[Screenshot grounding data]

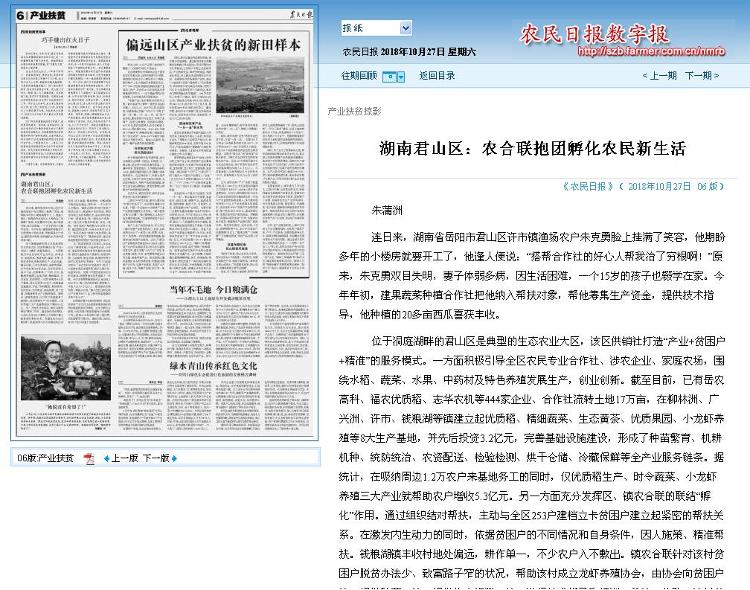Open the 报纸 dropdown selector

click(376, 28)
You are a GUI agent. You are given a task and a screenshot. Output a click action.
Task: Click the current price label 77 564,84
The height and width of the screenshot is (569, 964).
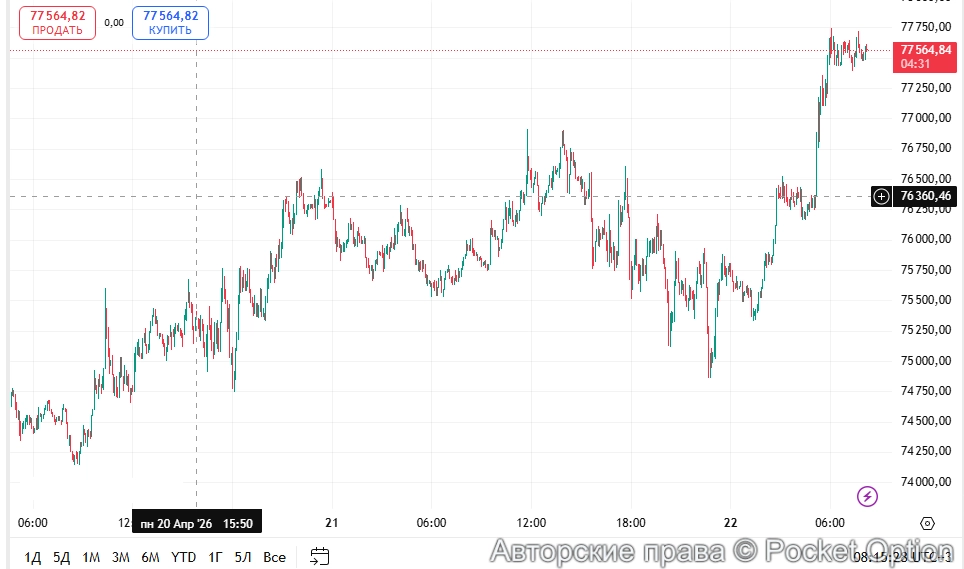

# ASSIGNMENT:
Give again, word for word, only the lines from the one with "Task: Click the current price label 77 564,84" through the last line of the entries, both included; no pictures go in the copy.

# REPLY:
Task: Click the current price label 77 564,84
The height and width of the screenshot is (569, 964).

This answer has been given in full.